Компьютер перезагрузится.
Пришлите карантин согласно приложению 3 правил
(загружать тут: http://virusinfo.info/upload_virus.php?tid=100284).
Сделайте новые логи (только п.2 и 3 раздела Диагностика).

Сделайте лог gmer.

[DeadDream]

Карантин пуст, по-этому прилагаю только повторные логи + gmer

[Bratez]

Вам понадобится любой загрузочный CD, позволяющий выполнять операции с файлами на жестком диске. С его помощью необходимо переместить или переименовать файл
C:\WINDOWS\system32\Drivers\ytwhwlbkw.sys

После этого запустите снова свою систему и выполните скрипт в AVZ:

Code:

begin
RegKeyResetSecurity( 'HKLM', 'SYSTEM\CurrentControlSet\Services\ytwhwlbkw');
BC_DeleteSvc('ytwhwlbkw');
BC_Activate;
RebootWindows(true);
end.

Компьютер перезагрузится.

Переименованный или перемещенный файл запакуйте в zip-архив с паролем virus и пришлите по ссылке для карантина (см. вверху темы). Сделайте новый лог по п.2 раздела Диагностика.

[DeadDream]

Извиняюсь за задержку с ответом, ноут рабочий - пошел по рукам, только сейчас снова за него взялся.

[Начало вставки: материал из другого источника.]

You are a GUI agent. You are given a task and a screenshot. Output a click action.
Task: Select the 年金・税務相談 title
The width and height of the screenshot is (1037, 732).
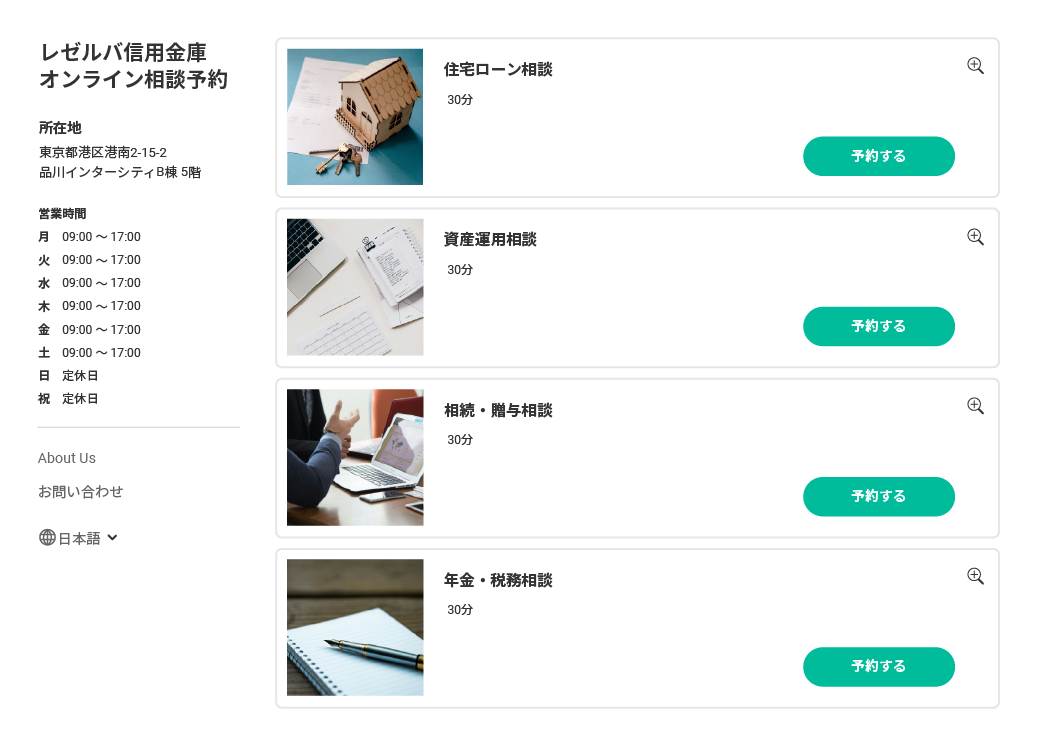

Карантина и на этот раз не будет.. Антивирус на здоровой машине быстренько определил ytwhwlbkw.sys как Trojan.Spambot и грохнул вместе с архивом.. Но за этот день, пока ноут был недоступен, на него набралась кучка новых вирей.. Лог syscheck прилагаю

[Bratez]

После сканирования CureIt'ом надо перезагружать компьютер, прежде чем делать логи AVZ!
Сделайте лог заново, чтобы не было сомнений.

[DeadDream]

Готово.

[Bratez]

Чисто.

[DeadDream]

Очень странно. Тормоза остались

[thyrex]

Сделайте лог полного сканирования МВАМ

[DeadDream]

Прикрепляю лог.

[thyrex]

Удалите в МВАМ только указанные строки

Code:

d:\documents and settings\Odmin\local settings\Temp\utt17.tmp.exe (Trojan.Pakes) -> No action taken.

[DeadDream]

Сделал. Тормоза все равно остались.. Вроде зловредов на компе уже нет, теперь остается грешить на 1) драйвера 2) на саму ось.